What really chilled me was his quote from one of the campus pastors to the students towards the end of classes: “My biggest worry about you...is that you’ll become educated beyond your obedience.” In other words, don’t get too educated, because it might make you question your religion. After writing that he’s impressed at the intelligence of many of his classmates as well as their intellectual engagement, Roose put it this way:
[Liberty is] a place where academic rigor is sacrificed on the altar of uninterrupted piety, where the skills of exploration, deconstruction, and doubt—all of which should be present at an institution that bills itself as a liberal arts college—are systematically silenced in favor of presenting a clear, unambiguous political and spiritual agenda.Roose found that sad, and so do I. The purpose of an education—especially by the time you get to college—is to get you to question and think in a critical manner. If you want to reconcile your beliefs with scientific fact and with what you are taught, you can work around that in whatever way you can. But discouraging kids from questioning because it might shake their faith is just reprehensible in a college atmosphere, in my opinion. That’s not a university...that’s a seminary.
I liked this book so much that I gave it five stars on Shelfari and found the author’s website and sent him an email to tell him how much I enjoyed it. He went into this project with a kind heart and a willingness to learn about something that was very alien to him, and I think that is admirable. He was able to get by the initial strangeness of the situation and enjoy himself in many ways, and ended up making some very good friends. He kept in touch with many of them, and about a year after he went back to Brown, he confessed to them what he had been up to...that it was an experiment that he was going to write a book about. To his surprise, no one reacted with anger, and they still wanted his friendship. I got the impression that he felt he learned a lot about tolerance and trying to understand others’ viewpoints and beliefs. Even if you don’t agree with them, it’s not really fair to vilify them, unless they are harming others by what they say and do.

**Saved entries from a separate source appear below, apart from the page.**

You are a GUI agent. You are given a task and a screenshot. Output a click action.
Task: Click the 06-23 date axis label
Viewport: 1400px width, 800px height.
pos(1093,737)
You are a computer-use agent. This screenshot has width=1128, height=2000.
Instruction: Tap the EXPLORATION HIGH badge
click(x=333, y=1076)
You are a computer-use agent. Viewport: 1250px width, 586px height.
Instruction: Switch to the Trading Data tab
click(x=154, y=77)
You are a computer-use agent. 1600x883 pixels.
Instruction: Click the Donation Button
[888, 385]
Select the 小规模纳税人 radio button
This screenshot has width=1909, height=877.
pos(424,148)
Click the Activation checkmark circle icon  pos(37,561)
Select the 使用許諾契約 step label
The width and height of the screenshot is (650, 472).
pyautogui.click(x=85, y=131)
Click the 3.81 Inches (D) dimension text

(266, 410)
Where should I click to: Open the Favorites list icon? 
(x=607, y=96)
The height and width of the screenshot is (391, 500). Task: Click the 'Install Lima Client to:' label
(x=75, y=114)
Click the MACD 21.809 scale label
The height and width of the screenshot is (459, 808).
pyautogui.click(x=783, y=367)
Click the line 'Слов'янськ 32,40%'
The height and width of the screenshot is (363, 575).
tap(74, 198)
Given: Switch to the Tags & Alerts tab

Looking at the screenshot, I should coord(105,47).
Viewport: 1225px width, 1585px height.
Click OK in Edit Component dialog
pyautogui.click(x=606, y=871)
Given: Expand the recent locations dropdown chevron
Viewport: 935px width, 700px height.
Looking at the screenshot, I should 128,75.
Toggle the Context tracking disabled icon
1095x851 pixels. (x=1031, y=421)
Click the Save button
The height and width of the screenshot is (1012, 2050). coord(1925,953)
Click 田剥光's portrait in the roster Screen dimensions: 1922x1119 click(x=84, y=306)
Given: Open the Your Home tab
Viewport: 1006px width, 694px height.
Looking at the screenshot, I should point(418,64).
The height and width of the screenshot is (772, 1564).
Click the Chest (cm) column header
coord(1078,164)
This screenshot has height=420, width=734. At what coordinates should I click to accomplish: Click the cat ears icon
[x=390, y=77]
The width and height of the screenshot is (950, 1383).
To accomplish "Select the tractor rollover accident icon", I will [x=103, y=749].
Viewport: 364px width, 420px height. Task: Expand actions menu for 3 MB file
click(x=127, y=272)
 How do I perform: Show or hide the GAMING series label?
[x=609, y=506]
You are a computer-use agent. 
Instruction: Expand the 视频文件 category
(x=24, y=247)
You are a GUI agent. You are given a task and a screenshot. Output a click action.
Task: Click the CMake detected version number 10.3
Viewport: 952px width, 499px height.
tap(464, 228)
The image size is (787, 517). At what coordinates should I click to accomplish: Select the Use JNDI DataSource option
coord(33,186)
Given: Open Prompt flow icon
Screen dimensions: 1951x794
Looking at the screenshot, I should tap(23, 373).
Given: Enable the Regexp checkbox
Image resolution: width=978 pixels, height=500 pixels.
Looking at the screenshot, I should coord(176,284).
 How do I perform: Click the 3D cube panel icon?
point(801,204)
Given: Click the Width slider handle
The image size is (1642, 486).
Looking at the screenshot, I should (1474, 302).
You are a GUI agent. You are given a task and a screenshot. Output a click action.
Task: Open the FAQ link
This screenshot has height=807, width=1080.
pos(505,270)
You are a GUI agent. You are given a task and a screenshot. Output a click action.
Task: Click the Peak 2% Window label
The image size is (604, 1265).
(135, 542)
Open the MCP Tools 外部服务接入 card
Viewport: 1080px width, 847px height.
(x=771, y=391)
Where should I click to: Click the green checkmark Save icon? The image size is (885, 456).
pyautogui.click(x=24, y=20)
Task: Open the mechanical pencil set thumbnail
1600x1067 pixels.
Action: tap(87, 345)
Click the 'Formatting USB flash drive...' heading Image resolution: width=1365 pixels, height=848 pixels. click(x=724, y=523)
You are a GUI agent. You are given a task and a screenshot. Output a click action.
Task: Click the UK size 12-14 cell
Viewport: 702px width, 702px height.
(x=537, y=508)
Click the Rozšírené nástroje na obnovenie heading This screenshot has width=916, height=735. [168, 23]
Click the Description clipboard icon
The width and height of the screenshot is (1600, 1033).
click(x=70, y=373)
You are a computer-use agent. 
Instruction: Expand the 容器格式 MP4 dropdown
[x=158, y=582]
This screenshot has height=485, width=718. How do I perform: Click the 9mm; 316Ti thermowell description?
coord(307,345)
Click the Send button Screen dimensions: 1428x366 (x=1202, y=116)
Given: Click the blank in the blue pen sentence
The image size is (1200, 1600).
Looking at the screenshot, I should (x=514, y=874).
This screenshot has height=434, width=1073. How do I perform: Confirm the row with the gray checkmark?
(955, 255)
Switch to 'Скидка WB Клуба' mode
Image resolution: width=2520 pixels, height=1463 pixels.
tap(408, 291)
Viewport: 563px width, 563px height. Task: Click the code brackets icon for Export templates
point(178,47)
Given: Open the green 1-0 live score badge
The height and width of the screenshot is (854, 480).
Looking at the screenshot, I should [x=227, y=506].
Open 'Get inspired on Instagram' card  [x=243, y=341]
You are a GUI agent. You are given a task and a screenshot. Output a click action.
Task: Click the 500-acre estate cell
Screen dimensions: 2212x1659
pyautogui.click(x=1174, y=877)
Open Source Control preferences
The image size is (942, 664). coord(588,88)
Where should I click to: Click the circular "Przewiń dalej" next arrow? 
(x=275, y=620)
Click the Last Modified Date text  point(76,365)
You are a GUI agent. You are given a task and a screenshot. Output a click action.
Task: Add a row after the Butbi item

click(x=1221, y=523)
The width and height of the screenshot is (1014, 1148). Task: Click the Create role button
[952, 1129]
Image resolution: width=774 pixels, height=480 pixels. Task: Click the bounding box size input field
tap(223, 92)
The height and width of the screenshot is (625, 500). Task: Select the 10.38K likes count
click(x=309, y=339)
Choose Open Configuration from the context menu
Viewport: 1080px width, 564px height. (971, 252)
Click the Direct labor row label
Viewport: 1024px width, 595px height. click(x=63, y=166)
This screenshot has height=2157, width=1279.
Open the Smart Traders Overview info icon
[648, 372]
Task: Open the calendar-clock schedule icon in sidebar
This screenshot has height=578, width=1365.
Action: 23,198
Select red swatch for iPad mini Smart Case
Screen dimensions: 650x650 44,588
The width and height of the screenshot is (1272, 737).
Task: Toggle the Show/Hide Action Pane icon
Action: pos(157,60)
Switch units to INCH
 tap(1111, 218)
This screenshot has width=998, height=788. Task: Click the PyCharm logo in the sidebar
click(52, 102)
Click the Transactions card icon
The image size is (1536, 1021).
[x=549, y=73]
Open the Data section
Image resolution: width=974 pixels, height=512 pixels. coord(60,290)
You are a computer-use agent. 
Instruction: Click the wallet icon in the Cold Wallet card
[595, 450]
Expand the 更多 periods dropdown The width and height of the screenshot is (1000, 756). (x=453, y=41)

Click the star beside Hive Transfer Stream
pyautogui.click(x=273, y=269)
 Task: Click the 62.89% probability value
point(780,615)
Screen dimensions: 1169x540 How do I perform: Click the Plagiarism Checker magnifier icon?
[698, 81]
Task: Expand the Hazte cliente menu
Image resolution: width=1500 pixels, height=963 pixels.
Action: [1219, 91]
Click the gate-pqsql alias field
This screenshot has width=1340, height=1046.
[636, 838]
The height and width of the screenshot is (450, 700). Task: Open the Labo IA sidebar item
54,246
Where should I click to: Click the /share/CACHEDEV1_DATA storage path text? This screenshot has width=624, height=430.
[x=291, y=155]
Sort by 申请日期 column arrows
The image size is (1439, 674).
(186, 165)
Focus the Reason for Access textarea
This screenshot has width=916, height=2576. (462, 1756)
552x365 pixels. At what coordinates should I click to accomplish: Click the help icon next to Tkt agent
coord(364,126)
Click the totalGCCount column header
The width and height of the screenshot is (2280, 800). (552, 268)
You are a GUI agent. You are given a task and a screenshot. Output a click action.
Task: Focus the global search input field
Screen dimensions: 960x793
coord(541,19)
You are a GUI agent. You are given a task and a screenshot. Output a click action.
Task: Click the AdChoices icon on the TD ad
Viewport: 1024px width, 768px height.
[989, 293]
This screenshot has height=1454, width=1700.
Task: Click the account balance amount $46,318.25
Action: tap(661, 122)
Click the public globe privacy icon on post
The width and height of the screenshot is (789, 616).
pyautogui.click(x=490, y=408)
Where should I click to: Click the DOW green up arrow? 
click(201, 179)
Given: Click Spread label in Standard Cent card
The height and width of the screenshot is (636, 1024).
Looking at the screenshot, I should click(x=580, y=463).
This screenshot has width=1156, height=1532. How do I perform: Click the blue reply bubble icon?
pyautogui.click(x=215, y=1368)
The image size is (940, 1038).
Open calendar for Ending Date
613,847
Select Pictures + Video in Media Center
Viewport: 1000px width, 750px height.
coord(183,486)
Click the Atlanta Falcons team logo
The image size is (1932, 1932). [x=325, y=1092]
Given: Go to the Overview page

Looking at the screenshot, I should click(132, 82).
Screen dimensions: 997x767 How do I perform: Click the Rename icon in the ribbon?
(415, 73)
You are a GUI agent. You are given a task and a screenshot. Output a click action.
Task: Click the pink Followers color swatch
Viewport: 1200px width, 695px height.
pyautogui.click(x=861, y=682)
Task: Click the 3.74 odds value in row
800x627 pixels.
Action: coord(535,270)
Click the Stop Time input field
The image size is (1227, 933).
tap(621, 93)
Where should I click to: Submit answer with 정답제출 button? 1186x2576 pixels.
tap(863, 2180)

Unfortunately, I feel that Jerry Falwell did just that. Because he became so politically active, his beliefs were pervasive in Republican politics, and they continue to this day among a significant faction of the party. I respect your beliefs up until you are doing everything you can to suppress the rights of others based on your version of religion and on your holy book. THEN we’ve got a problem. We don’t base our laws on any religious book, contrary to what some misguided individuals believe; we base them on our Constitution.
I recommend this book very highly. It was a fascinating read.